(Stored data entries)
= = = = = = =

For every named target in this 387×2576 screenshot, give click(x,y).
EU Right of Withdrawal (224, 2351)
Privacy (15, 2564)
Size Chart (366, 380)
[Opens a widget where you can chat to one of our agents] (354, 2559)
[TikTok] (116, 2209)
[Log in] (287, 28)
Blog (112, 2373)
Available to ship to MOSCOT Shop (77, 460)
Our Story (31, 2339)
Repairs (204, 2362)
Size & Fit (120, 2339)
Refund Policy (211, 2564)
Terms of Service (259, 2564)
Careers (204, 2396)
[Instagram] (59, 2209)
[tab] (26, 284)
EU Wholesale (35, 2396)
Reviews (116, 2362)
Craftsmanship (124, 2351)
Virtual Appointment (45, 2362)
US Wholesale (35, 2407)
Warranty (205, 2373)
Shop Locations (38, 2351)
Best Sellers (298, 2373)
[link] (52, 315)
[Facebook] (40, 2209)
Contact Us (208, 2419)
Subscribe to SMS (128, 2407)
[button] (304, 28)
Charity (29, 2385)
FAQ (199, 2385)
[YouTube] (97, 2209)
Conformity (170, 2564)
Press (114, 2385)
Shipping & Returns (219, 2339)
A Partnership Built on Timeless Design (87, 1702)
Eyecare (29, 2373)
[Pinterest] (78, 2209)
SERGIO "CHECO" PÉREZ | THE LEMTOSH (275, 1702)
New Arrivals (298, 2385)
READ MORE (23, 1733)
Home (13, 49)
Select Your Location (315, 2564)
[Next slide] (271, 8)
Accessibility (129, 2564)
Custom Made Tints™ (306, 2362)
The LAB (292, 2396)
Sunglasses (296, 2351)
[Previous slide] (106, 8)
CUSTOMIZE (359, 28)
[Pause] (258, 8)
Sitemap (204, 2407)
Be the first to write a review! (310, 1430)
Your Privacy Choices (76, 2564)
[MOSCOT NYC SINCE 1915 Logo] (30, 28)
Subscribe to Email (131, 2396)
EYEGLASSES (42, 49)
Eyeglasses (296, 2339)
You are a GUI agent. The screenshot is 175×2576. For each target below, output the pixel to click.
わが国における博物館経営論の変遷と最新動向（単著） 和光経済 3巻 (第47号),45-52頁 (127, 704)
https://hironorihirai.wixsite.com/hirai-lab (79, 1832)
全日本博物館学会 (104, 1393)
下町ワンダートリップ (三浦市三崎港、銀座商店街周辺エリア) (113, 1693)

= = = = = = =

**Problem to solve**
Return the entries exactly through the "Repairs (204, 2362)" line.

**Response to the task**
For every named target in this 387×2576 screenshot, give click(x,y).
EU Right of Withdrawal (224, 2351)
Privacy (15, 2564)
Size Chart (366, 380)
[Opens a widget where you can chat to one of our agents] (354, 2559)
[TikTok] (116, 2209)
[Log in] (287, 28)
Blog (112, 2373)
Available to ship to MOSCOT Shop (77, 460)
Our Story (31, 2339)
Repairs (204, 2362)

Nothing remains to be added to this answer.